Some would argue coursing is from a bygone era and should be wound up because coursing fixtures do not directly raise revenues for their State controlling bodies due to being non-tab events. It could also be argued that this is the reason behind the seemingly indifferent attitude to these events shown by GRV and GRSA. For mine however, there is still a place for coursing on our racing schedules and it should not only be preserved and protected by GRV and GRSA, it should be promoted and supported as well.
With regard to normal straight track racing, we have seen the demise of the once popular Wyong (NSW) and Wentworth (NSW) tracks, while most recently Appin (NSW) has also fallen by the wayside, conducting their final race meeting on December 15th, 2013. The final closure of Appin has left the once revered state of New South Wales with no straight race track racing venue, while in South Australia Kulpara ceased to race in June 2008. So at is stands in 2014, just two straight racing venues survive, Capalaba in Queensland and Healesville in Victoria.

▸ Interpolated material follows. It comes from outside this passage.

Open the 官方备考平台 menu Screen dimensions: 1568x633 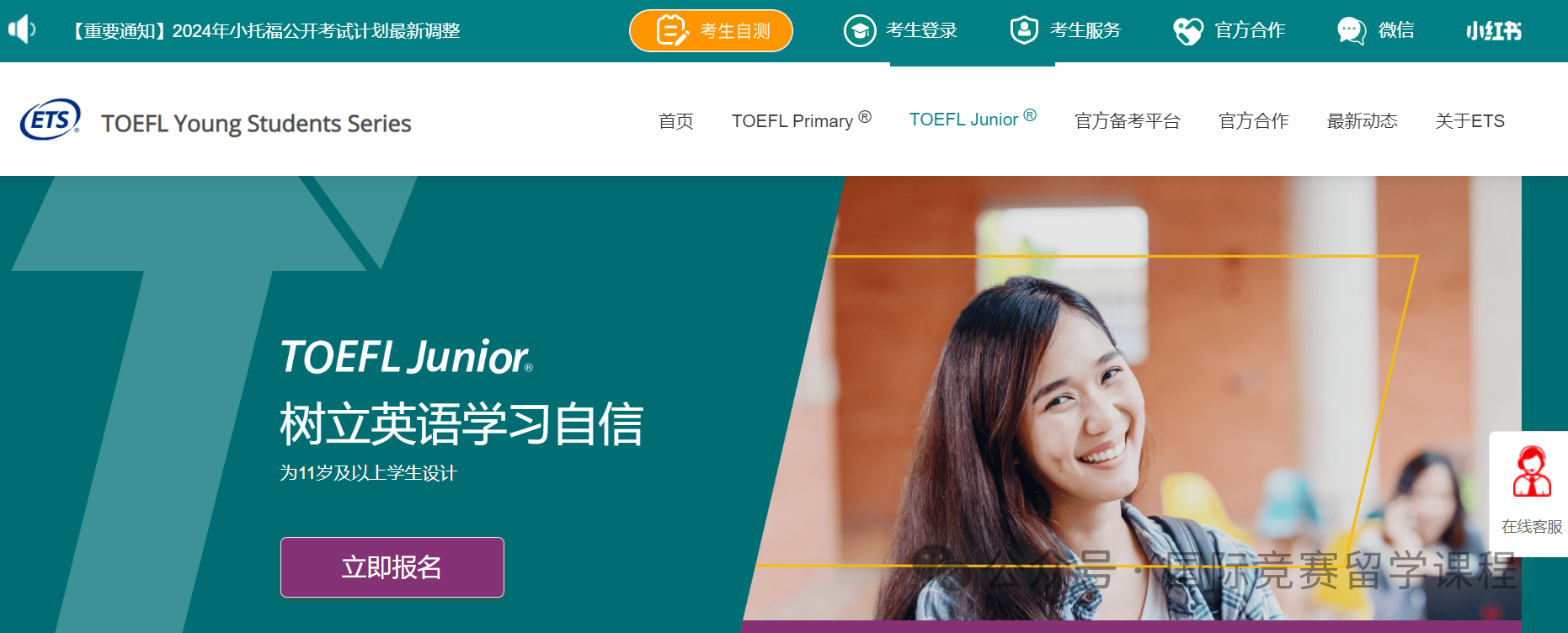click(x=1128, y=121)
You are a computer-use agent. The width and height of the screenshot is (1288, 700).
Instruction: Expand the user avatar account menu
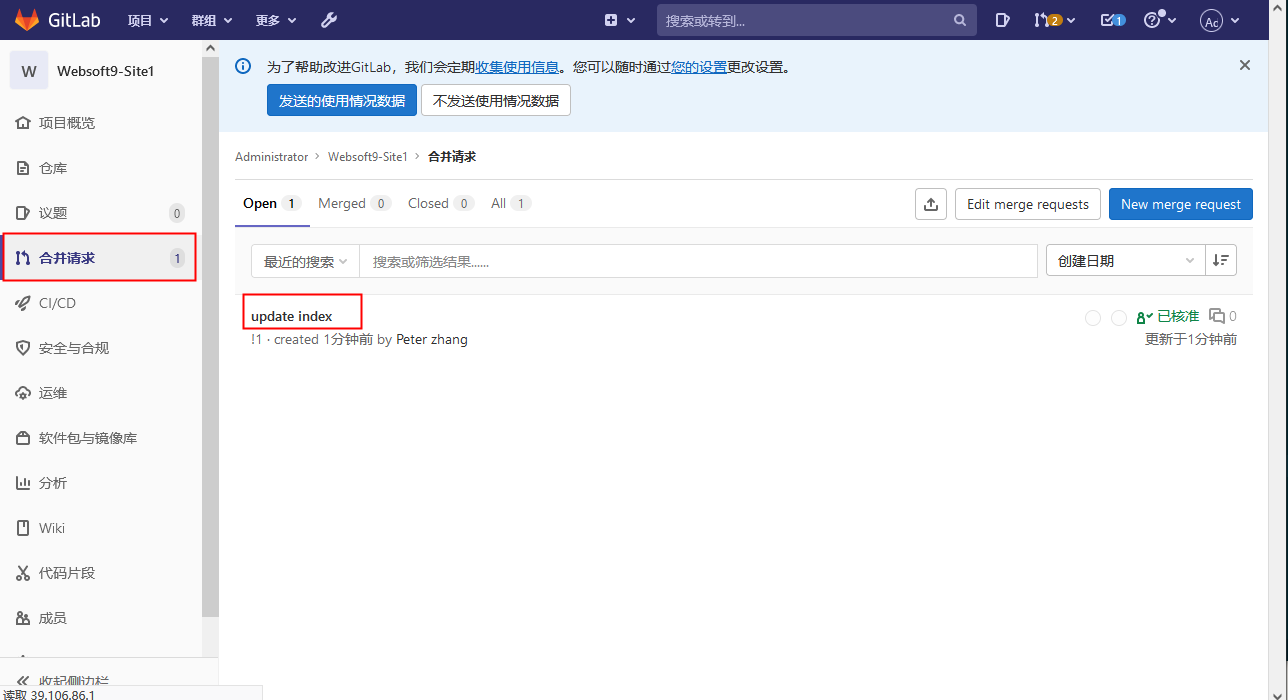(1221, 20)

Capalaba has been resolute, surviving floods and a show cause notice, among other perils. It still continues to be popular with owners and trainers in the Sunshine State.

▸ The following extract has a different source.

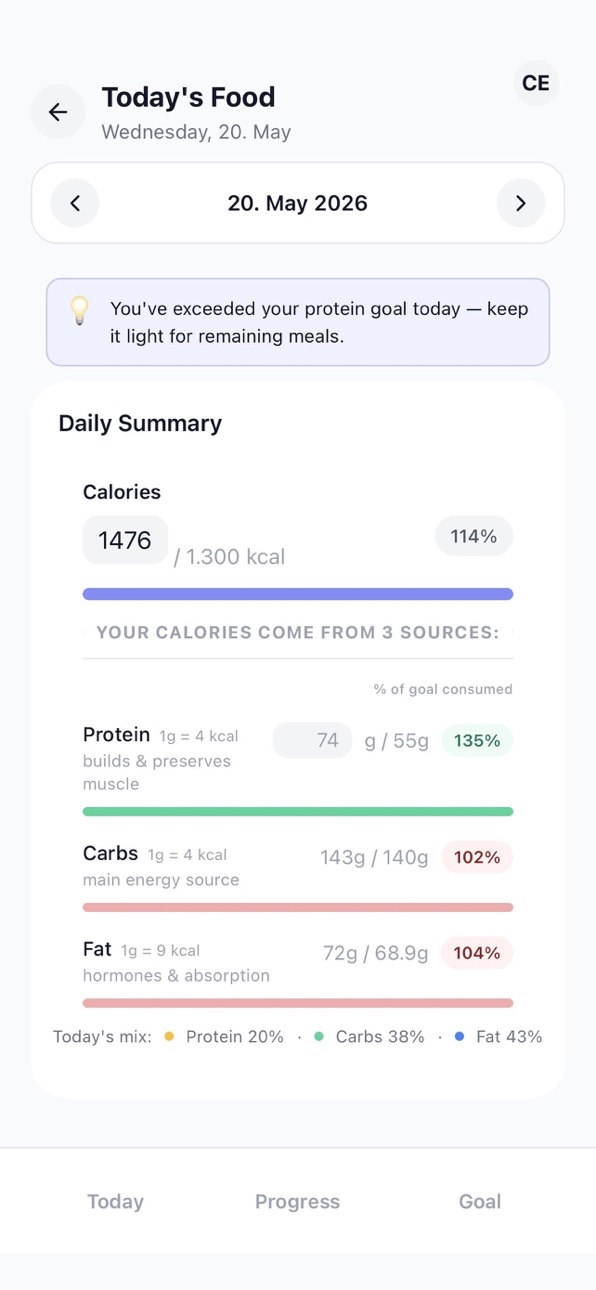Click the 114% calories badge
This screenshot has width=596, height=1290.
coord(474,536)
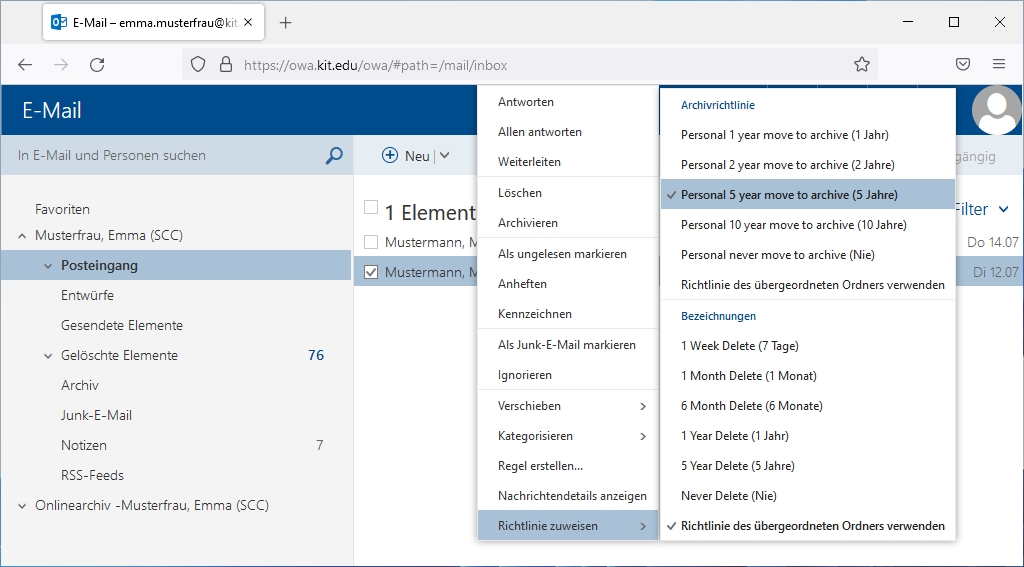Collapse the Posteingang folder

The Capalaba Club race each Saturday afternoon throughout the year and their Melbourne Cup Day fixture is always very popular and remains their biggest revenue raiser. The returns on offer for participants at Capalaba continue to be reasonably low, thus the quality of the fields are fairly average apart from special events. The Club has continued to meet every challenge so far in an effort to stay relevant and viable.

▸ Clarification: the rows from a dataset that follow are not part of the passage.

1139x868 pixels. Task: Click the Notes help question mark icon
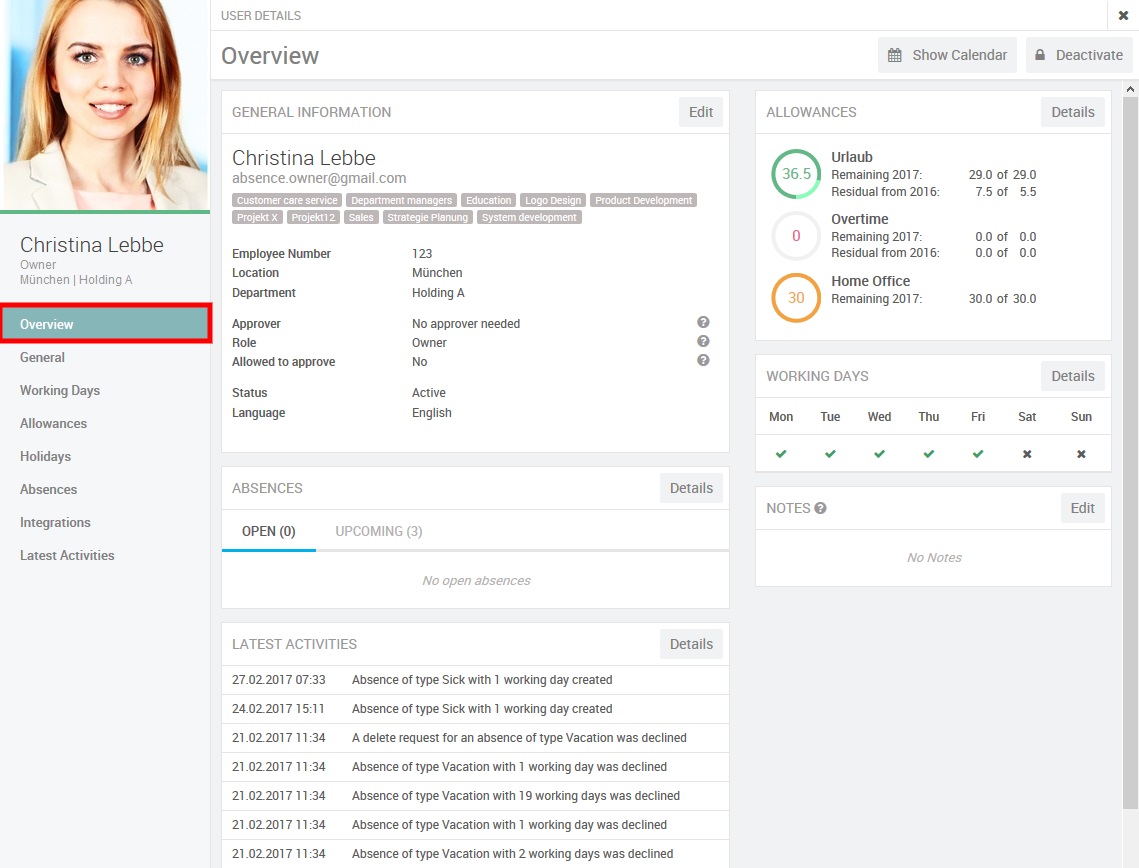click(x=820, y=508)
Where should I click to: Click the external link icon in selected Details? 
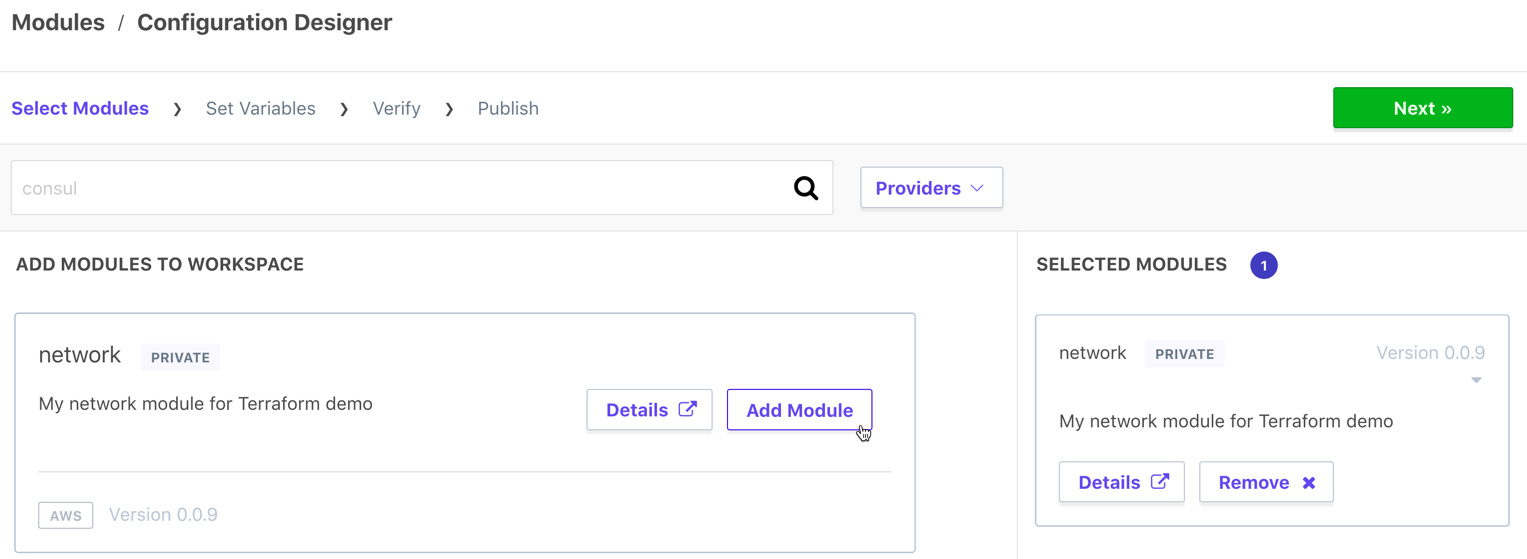1160,481
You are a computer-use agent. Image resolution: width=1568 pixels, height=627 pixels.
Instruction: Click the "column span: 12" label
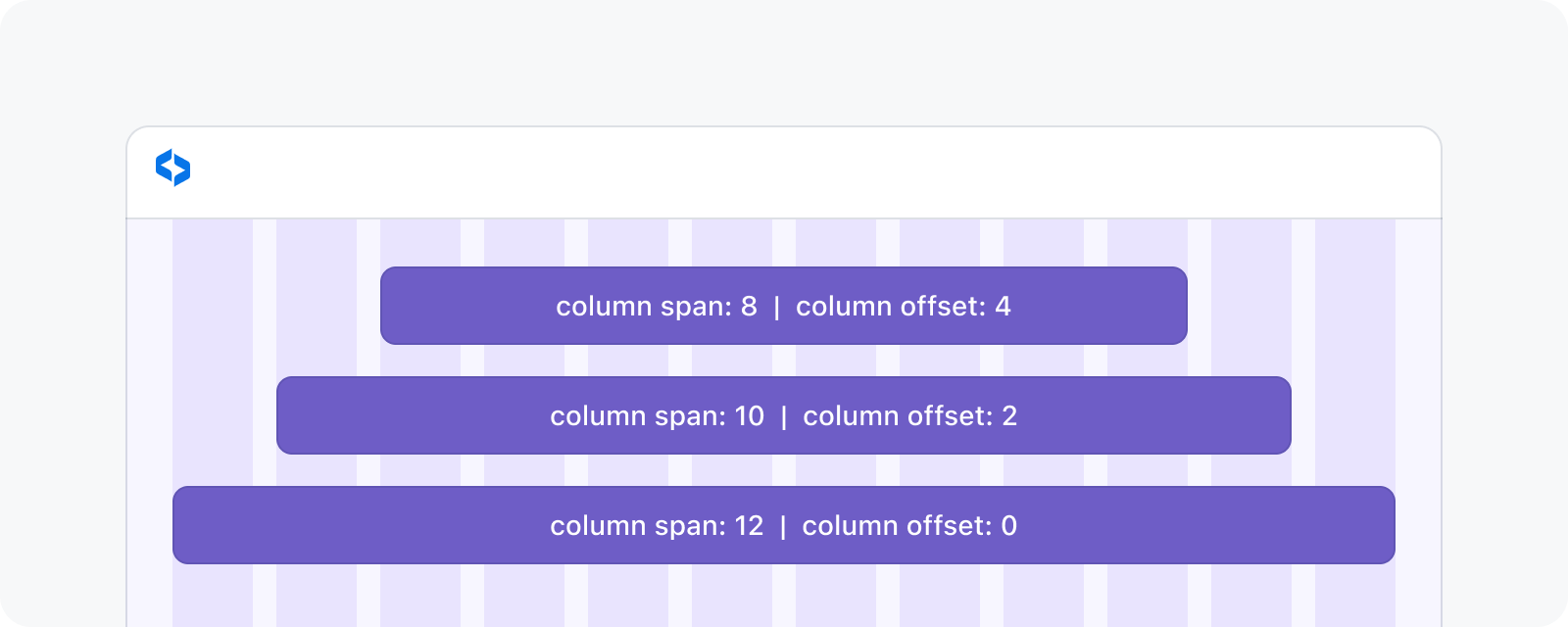coord(657,526)
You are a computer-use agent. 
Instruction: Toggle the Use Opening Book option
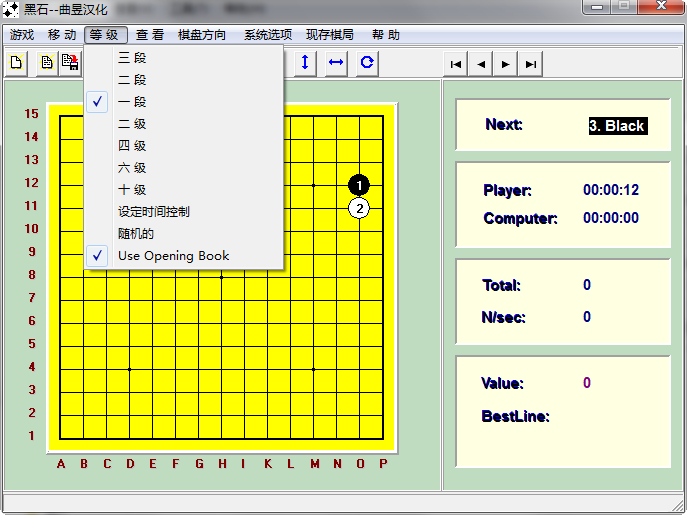[x=173, y=255]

In 2009 the Management of Capalaba was handed over to the Brisbane Greyhound Club to ensure the club remained operational. Then in March 2011 Capalaba was issued with a show cause notice by Greyhound Racing Queensland. Despite this, the Capalaba Greyhound Racing Club has continued to work hard and have survived not only as a racing club, but as a training facility as well.
Healesville in Victoria is a different scenario altogether. Beginning as picnic meetings, the Don Road venue has gone from strength to strength in recent years. Originally a grass track racing over 340 metres on a right side lure, recent upgrades have seen two distances installed, the grass removed and loam installed, a revamped pavilion area, upgraded kennel block and the lure being switched to the left hand side of the track. Along with these enhancements the club also attained full TAB and Sky Channel coverage, which has markedly raised the profile of the Healesville Club. Perhaps the only criticism of Healesville may be the question of why, if the club has full tab and sky channel coverage, do they continue to race for Half-Stakes, or Tier 3 stakemoney. Surely with the quality of fields usually as good as any other provincial club, it’s time Healesville went to full stakes, and rewarded those who continue to support the venue.
Appin in New South Wales has been a curious case. The Club has been closed once before and re-opened by GRNSW; however the closure this time around looks to be final. Any loss of a track is always sad, especially for those who have frequented the venue over a long period of time and utilized the track not only for racing, but as a training tool as well. At least Appin is still available to owners and trainers for trialling, so at this stage, the venue is not lost completely to the industry.
The long term future for straight track racing and coursing is far from assured. It would be a travesty should these options disappear from the racing landscape completely. We can only trust the authorities in each state work hard, along with owner and trainer groups to retain the spectacle of straight track racing and coursin, for the benefit of all involved in the sport of greyhound racing in Australia.